LSLGuy, I guess I’m still not being clear. The recipes themselves use only U.S. traditional units such as pints and tablespoons. They do not ever list any metric units, and they never will. The only place where metric units appear is in part of the spreadsheet whose explanatory paragraphs are what I’d like checked for clarity and mathematical accuracy.
I still don’t understand what specific changes you recommend, if any, either to the recipes or the spreadsheet.
Finally, I disagree with you that “about 750 kilometers” is just as good as 804.672. As to the decimal portion, I already agreed that it is unnecessarily precise, but nowhere in the recipes or elsewhere in the book do I even suggest that a cook use such precision, and even the conversion spreadsheet does not offer such precision.
But I also disagree that 800 km is no better than “about 750 km.” 750 is 6.25% less. By using such rounding you have introduced significant and unnecessary error.
If I tell a third person that the distance is “about 750 km” and that person translates it correctly into 466 miles and then reduces it by that same 6.25%, the result is 437 miles, which according to you is just as good as 466. If 750 is as good as 800 and 437 is as good as 466, then 437 must be as good as 500, which it isn’t. You can see that by the time a fourth and fifth person have gotten involved, either City A is going to have to pick up its streets and buildings and move or City B is.
LSLGuy, it is precisely (ha) because one cannot predict in which direction any rounding takes place that one should not round much, if at all. If the original estimate was 500 miles then 800 km IS a better answer than 750. Or 850. And it’s rounder!
For many years I examined the books and other documents from funeral homes across the U.S and Canada to assess their value for sale or estate taxes or divorces or whatever, and almost always I requested a real estate appraisal. And almost always the appraiser applied rounding at the very end, where all the various real items’ values were added up. If the actual total was $1,000,435, it would be rounded down to an even million, a difference of only 0.0435%. I think this was the appraisers’ way of saying what you’ve been saying, LSLGuy, which is that either number is a guess. I always used the unrounded total in my own list of the firm’s assets, and I explained why, which is that such rounding is unfair to one party or another, in this example the seller. Would you be willing to give up $435 because someone decided to round up or down FOR NO REASON? At the end of each such valuation report I showed the total value of the several net assets for sale down to the exact dollar, because I could think of no reason not to, because any gratuitous rounding would work against one party and for the other. I went on to explain that the last few sigfigs would be overwhelmed by many other factors, but I still stuck to the original, unrounded number because NO OTHER NUMBER was more accurate. Can you tell me how this example is different from your examples?

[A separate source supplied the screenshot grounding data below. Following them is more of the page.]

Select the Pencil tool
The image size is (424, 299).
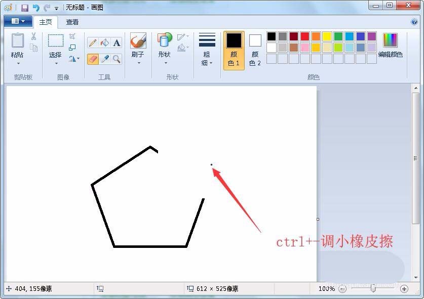92,42
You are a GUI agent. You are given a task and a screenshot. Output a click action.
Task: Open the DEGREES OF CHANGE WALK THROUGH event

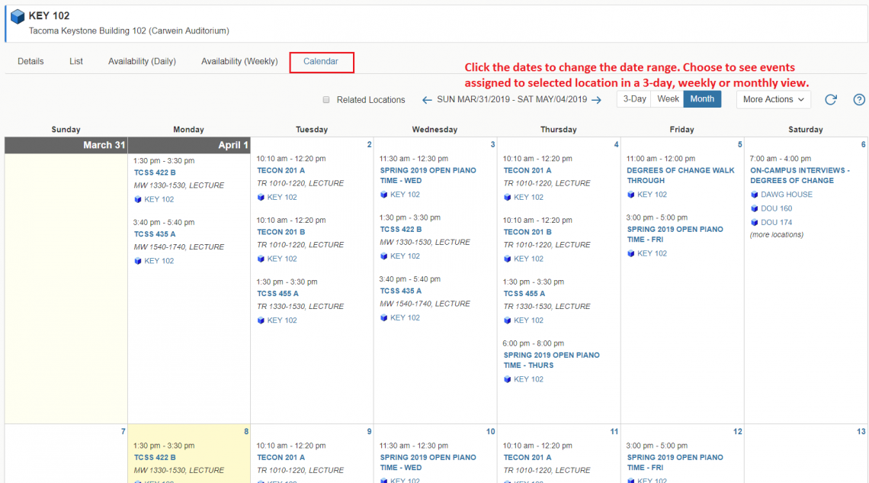click(680, 175)
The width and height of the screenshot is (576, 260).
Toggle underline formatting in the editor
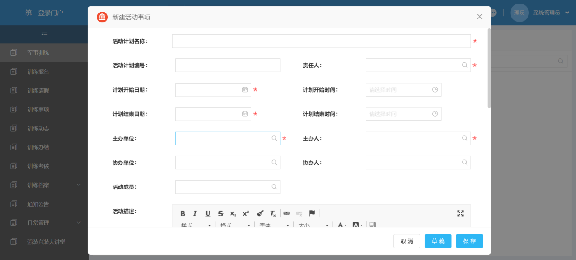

I ask yet again, what do you think I should change in the recipes themselves or the spreadsheet?
Although all of the above has been directed only to LSLGuy, I want to report to everyone reading this thread this far that I finally realized, thanks to Saint Cad, how to simplify the formula for converting cups to millimeters, which was (231 / 16) * (2.54^3). By switching to gallons instead of cups for the gospel number I was able to eliminate the whole division by 16 step to get cups per gallon, so now it’s simply 231 * 2.54^3, where 231 is the number of cubic inches in a gallon and 2.54 is still the number of centimeters in an inch and where 1 cc = 1 mL.
Baffle, yes, you get it, and you said it better back on September 25th than I have so far, and certainly more short-windedly.
I’m still happy to upload the Excel 2010 spreadsheet to anyone who wants to see it and, ideally for me, criticize it.